Раскаты литературных баталий в питерских салонах и на страницах столичных журналов достигли слуха читающей публики в городах и весях России. В письме, отправленном из Кишинева 21 июня 1822 года, Пушкин протягивал Александру Бестужеву руку дружбы:

«Милостивый государь,

Александр Александрович,

Давно собирался я напомнить вам о своем существовании. Почитая прелестные ваши дарования и, признаюсь, невольно любя едкость вашей остроты, хотел я связаться с вами на письме, не из одного самолюбия, но также из любви к истине. Вы предупредили меня. Письмо ваше так мило, что невозможно с вами скромничать. Знаю, что ему не совсем бы должно верить, но верю поневоле и благодарю вас, как представителя вкуса и верного стража и покровителя нашей словесности…»

Советы о том, как обходить цензуру («очень глупа», «ужасно бестолкова»), предполагали в адресате единомыслие по вопросам общего свойства.

Еще недавно в дружеских связях Бестужева царила случайность, а то и нехитрый деловой расчет. Теперь он обретал более надежный и достойный критерий, распространявшийся не только на литературу…

Он не порвал с Булгариным и Гречем, участниками полемик в «ученой республике». Однако крепла уверенность — оправданная или нет? — что он их раскусил, узнал красную цену, и ему по плечу, сохраняя приятельство, сохранять и такое знание.

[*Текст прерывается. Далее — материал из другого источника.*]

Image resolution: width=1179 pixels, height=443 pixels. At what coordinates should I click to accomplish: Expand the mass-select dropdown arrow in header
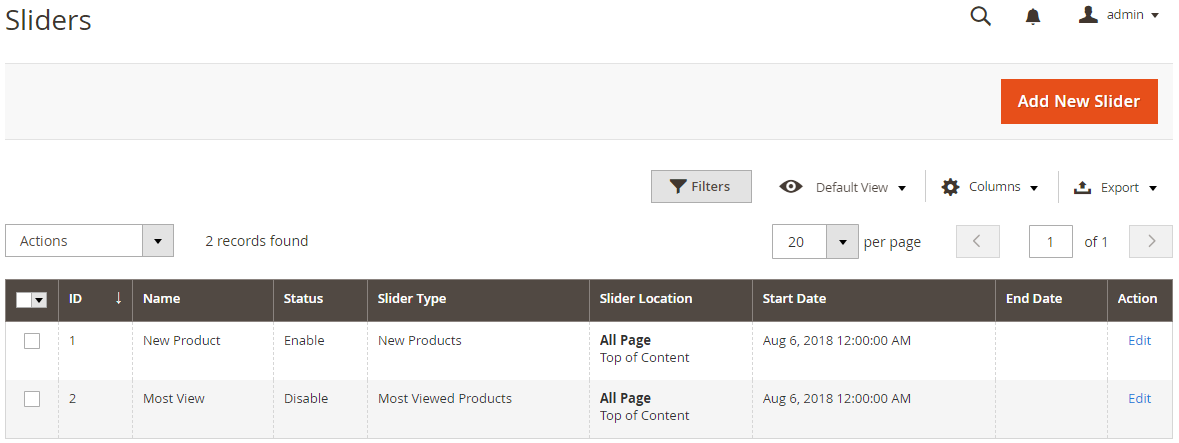[40, 300]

Не оглушали уже громкие имена, собственная известность; рядом дымили сигарами и трубками, пили чай, рассуждали о всевозможных материях люди, стяжавшие признание на полях жарких битв и в журнальных баталиях. Вершилось неизбежное самоопределение.

И — осуществлялась идея, еще недавно встретившая злобно-ироническую отповедь Цензурного комитета. На обложке нарядного томика, над лирой, украшенной венком, звездочка и два слова: «Полярная звезда». Под лирой, отмеченной датой «1823», — надпись: «Изд. А. Бестужевым и К. Рылеевым». Еще ниже — «в С. Петербурге».